Recently I answered a question on stackoverflow.com asking can a SOA be designed with REST? I’m cross-posting the answer here.


At a high Level the answer is Yes, however not completely.

SOA requires thinking about the system in terms of

  • Services (well-defined business functionality)
  • Components (discrete pieces of code and/or data structures)
  • Processes (Service orchestrations. Generally using BPEL)

Being able to compose new higher level services or business processes is a basic feature of a good SOA. XML, SOAP based Web Services and related standards are good fit for realizing SOA.

Also SOA has a few accepted principles – http://en.wikipedia.org/wiki/Service-oriented_architecture#Principles

  • Standardized service contract – Services adhere to a communications agreement, as defined collectively by one or more service-description documents.
  • Service Loose Coupling – Services maintain a relationship that minimizes dependencies and only requires that they maintain an awareness of each other.
  • Service Abstraction – Beyond descriptions in the service contract, services hide logic from the outside world.
  • Service reusability – Logic is divided into services with the intention of promoting reuse.
  • Service autonomy – Services have control over the logic they encapsulate.
  • Service granularity – A design consideration to provide optimal scope and right granular level of the business functionality in a service operation.
  • Service statelessness – Services minimize resource consumption by deferring the management of state information when necessary.
  • Service discoverability – Services are supplemented with communicative meta data by which they can be effectively discovered and interpreted.
  • Service composability – Services are effective composition participants, regardless of the size and complexity of the composition.

A SOA based architecture is expected to have Service Definition. Since RESTful web services lack a definitive service definition (similar to wsdl), it is difficult for a REST based system to fulfill most of the above principles.

To achieve the same using REST, you’d need to have RESTful Web Services + Orchestration (possible using some lightweight ESB like MuleESB or Camel)
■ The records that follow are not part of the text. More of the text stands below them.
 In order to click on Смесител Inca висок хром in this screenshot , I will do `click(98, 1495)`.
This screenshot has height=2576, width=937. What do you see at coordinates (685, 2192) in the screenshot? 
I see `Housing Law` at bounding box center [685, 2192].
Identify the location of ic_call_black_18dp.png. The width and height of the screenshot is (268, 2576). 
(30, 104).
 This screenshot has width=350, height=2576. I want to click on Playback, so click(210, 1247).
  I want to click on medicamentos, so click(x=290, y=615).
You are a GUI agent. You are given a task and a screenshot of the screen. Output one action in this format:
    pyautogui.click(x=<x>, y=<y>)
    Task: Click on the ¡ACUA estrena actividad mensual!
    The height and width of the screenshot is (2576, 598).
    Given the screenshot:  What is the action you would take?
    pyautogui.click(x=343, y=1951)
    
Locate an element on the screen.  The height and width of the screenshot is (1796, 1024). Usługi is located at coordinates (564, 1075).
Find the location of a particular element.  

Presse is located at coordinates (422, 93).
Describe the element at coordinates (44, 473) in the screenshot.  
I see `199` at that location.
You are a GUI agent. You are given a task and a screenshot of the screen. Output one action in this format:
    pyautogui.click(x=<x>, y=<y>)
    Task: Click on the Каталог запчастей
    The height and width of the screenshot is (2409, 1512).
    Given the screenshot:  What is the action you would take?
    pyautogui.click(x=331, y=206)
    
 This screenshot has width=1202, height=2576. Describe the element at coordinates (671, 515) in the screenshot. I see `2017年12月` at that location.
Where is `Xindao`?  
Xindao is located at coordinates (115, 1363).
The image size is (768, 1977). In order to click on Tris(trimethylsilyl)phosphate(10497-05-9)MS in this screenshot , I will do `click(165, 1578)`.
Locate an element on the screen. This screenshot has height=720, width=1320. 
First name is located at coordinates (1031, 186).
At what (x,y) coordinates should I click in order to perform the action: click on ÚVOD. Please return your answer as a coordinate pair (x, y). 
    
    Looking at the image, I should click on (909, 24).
Please also see this resource – From SOA to REST

Adding this part as clarification for below comment –

Orchestration is required to compose processes. That’s what provides the main benefit of SOA.

Say you have a order processing application with operations like

  • addItem
  • addTax
  • calculateTotal
  • placeOrder

Initially you created a process (using BPEL) which uses these operations in sequence. You have clients who use this Composed Service. After a few months a new client comes who has tax exemption, then instead of writing new service, you could just create a new process skipping the addTax operation. Thus you could achieve faster realization of business functionality just by re-using existing service. In practice there are mutiple such services.

Thus BPEL or similar (ESB or routing) technology is essential for SOA. Without business use, a SOA is not really a SOA.